Set task: Return, unchanged, the items from the line with "Given: Select the Week 3 header title" up to and including the line with "[x=199, y=506]".

___ Provided entries

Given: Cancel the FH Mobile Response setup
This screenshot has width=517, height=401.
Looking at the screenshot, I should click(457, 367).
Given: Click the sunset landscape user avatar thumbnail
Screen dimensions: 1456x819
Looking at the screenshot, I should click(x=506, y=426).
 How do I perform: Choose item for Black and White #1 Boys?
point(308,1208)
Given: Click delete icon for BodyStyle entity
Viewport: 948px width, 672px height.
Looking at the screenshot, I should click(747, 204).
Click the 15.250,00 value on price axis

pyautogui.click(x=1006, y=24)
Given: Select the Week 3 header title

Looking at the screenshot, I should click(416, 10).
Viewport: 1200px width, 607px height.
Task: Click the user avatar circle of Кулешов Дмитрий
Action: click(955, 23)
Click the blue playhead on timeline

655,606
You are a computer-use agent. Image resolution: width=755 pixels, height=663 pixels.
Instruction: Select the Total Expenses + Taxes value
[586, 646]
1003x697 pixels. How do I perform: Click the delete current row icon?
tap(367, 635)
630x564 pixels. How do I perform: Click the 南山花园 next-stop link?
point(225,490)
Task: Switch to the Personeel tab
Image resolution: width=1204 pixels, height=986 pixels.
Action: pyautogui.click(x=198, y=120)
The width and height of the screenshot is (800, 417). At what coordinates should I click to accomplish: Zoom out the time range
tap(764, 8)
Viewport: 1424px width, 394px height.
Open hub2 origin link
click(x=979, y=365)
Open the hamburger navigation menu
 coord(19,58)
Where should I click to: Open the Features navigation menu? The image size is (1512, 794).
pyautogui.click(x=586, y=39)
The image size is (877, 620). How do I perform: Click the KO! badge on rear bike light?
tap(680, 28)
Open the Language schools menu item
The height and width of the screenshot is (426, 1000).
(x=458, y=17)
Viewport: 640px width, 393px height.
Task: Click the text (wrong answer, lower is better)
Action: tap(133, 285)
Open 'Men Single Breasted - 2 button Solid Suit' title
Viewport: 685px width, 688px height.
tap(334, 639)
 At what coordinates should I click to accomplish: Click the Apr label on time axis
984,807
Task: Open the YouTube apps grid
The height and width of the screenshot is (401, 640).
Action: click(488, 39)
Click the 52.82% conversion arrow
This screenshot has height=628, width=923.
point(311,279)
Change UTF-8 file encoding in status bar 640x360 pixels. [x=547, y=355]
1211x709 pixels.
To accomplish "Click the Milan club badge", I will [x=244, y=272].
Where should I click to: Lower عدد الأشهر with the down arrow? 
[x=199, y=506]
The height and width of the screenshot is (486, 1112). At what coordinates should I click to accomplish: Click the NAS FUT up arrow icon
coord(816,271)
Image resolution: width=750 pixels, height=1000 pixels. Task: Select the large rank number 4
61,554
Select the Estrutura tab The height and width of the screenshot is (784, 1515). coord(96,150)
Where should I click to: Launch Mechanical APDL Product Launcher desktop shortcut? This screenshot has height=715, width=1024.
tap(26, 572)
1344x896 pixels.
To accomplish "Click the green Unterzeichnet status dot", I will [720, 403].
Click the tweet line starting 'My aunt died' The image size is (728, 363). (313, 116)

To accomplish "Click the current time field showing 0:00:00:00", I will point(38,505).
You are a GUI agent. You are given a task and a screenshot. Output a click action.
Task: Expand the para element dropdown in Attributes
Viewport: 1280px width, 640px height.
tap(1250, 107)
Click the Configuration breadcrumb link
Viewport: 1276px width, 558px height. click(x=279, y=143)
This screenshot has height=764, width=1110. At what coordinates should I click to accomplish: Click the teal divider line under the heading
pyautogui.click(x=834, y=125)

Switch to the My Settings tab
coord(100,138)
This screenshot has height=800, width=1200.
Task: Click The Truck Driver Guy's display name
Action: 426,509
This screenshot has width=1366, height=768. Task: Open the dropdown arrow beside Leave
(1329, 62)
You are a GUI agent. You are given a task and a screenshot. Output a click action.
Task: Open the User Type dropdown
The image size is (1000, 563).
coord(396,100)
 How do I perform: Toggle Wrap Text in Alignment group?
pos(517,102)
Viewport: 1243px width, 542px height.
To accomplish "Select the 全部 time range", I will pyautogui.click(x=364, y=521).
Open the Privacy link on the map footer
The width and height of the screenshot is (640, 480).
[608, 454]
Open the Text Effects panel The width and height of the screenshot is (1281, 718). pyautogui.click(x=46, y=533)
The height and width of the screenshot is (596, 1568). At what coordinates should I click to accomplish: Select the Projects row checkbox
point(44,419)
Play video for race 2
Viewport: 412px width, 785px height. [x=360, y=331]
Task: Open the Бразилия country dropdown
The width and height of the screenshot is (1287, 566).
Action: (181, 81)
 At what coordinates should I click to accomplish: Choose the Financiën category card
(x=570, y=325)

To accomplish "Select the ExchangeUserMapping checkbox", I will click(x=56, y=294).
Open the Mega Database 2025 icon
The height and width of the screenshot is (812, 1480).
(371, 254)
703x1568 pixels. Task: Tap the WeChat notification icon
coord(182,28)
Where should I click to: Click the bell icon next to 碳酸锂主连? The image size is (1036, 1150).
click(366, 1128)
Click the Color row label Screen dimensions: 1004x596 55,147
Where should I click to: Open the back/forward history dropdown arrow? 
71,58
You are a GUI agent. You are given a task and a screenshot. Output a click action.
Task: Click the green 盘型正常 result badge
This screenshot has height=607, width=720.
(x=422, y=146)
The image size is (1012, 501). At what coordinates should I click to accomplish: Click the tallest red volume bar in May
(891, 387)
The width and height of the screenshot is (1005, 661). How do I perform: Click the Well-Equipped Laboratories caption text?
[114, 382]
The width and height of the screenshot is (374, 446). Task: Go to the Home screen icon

______

Response to this exercise:
Given: Select the Week 3 header title

Looking at the screenshot, I should click(416, 10).
Viewport: 1200px width, 607px height.
Task: Click the user avatar circle of Кулешов Дмитрий
Action: click(955, 23)
Click the blue playhead on timeline

655,606
You are a computer-use agent. Image resolution: width=755 pixels, height=663 pixels.
Instruction: Select the Total Expenses + Taxes value
[586, 646]
1003x697 pixels. How do I perform: Click the delete current row icon?
tap(367, 635)
630x564 pixels. How do I perform: Click the 南山花园 next-stop link?
point(225,490)
Task: Switch to the Personeel tab
Image resolution: width=1204 pixels, height=986 pixels.
Action: pyautogui.click(x=198, y=120)
The width and height of the screenshot is (800, 417). At what coordinates should I click to accomplish: Zoom out the time range
tap(764, 8)
Viewport: 1424px width, 394px height.
Open hub2 origin link
click(x=979, y=365)
Open the hamburger navigation menu
 coord(19,58)
Where should I click to: Open the Features navigation menu? The image size is (1512, 794).
pyautogui.click(x=586, y=39)
The image size is (877, 620). How do I perform: Click the KO! badge on rear bike light?
tap(680, 28)
Open the Language schools menu item
The height and width of the screenshot is (426, 1000).
(x=458, y=17)
Viewport: 640px width, 393px height.
Task: Click the text (wrong answer, lower is better)
Action: tap(133, 285)
Open 'Men Single Breasted - 2 button Solid Suit' title
Viewport: 685px width, 688px height.
tap(334, 639)
 At what coordinates should I click to accomplish: Click the Apr label on time axis
984,807
Task: Open the YouTube apps grid
The height and width of the screenshot is (401, 640).
Action: click(488, 39)
Click the 52.82% conversion arrow
This screenshot has height=628, width=923.
point(311,279)
Change UTF-8 file encoding in status bar 640x360 pixels. [x=547, y=355]
1211x709 pixels.
To accomplish "Click the Milan club badge", I will [x=244, y=272].
Where should I click to: Lower عدد الأشهر with the down arrow? 
[x=199, y=506]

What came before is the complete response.